Un article principal présente des résultats ou des analyses liés aux recherches menées par le Centre Interdisciplinaire de Recherche Appliquée au champ Pénitentiaire ou par des chercheurs extérieurs. Des rubriques plus courtes permettent d'aborder différents thèmes (actualité pénitentiaire, actualité scientifique, lecture commentée etc.) ainsi que de donner des informations sur les publications du CIRAP et l'activité de l'ENAP.
Guillaume Brie
Vous trouverez ci-joint la dernière Chronique du CIRAP, issue d'une communication présentée lors des Rencontres philosophiques Michel Serres de novembre 2025, auxquelles son auteur a eu le plaisir de participer.
En s'appuyant sur Le Parasite, ouvrage de Michel Serres, cette Chronique propose une relecture de la sécurité dynamique à la lumière de la pensée du philosophe. Elle explore la manière dont les notions de bruit, de perturbation et de relation permettent d'éclairer autrement la production de la sécurité en détention, en invitant à considérer les tensions non comme de simples dysfonctionnements, mais comme des ressources à partir desquelles se construit la sécurité.
Nous vous en souhaitons une bonne lecture
Isabelle Fortin-Dufour – Professeure titulaire de l’Université Laval (Québec) ; Faculté des sciences de l’éducation.
Dans le contexte canadien, la réflexion sur la réadaptation correctionnelle connaît un renouvellement important avec l’essor de modèles centrés sur le désistement du crime.
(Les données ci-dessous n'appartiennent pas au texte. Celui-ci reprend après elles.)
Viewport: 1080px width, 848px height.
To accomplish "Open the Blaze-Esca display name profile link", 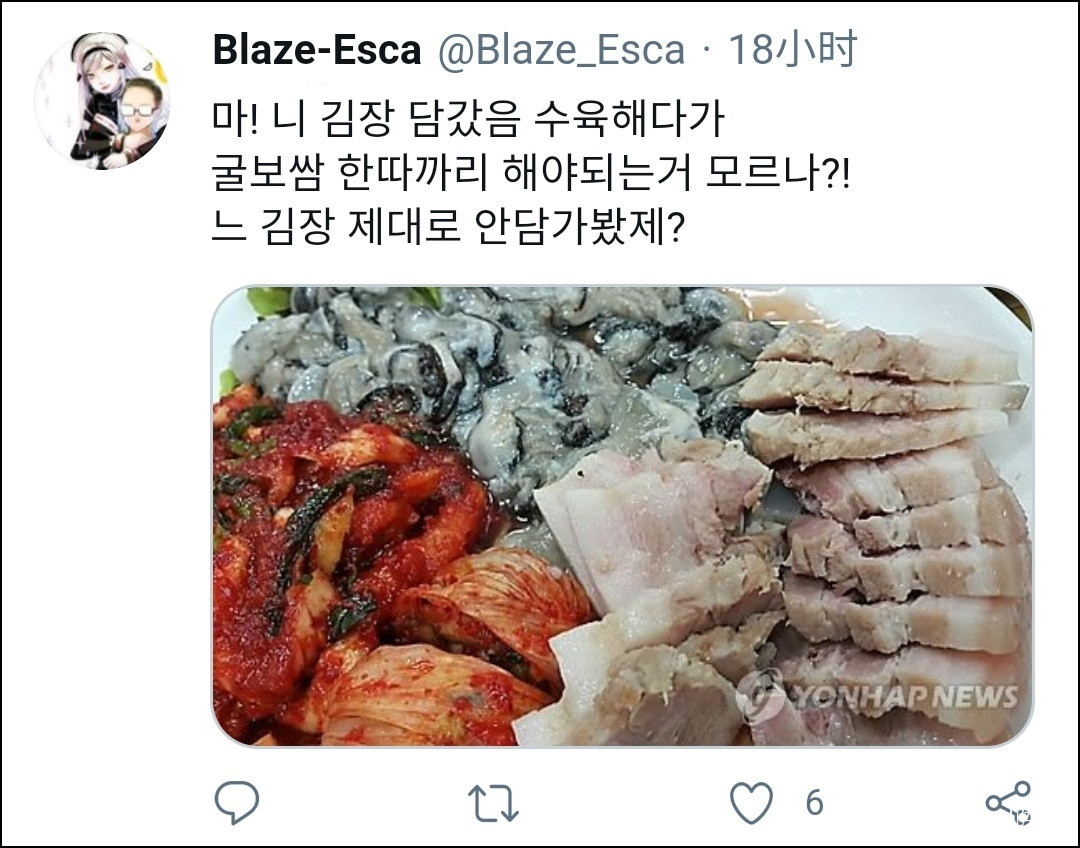I will (317, 50).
Parmi eux, le Good Lives Model (GLM) occupe aujourd’hui une place croissante au sein des pratiques et des recherches. Sans se substituer au paradigme dominant du Risque-Besoin-Réceptivité (RBR), il vise à le compléter en apportant une perspective plus holistique et centrée sur les aspirations, les forces et la qualité de vie des personnes judiciaires. Cette chronique fait suite au séjour de recherche au CIRAP d’Isabelle Fortin-Dufour que nous avons eu le plaisir d’accueillir à l’été 2025, et le choix d’aborder le GLM dans cette contribution s’inscrit directement dans la continuité des échanges et travaux menés à cette occasion. En cela, le GLM offre un éclairage complémentaire sur les enjeux du désistement et permet d’enrichir les approches existantes en matière d’accompagnement et de prise en charge des personnes judiciaires.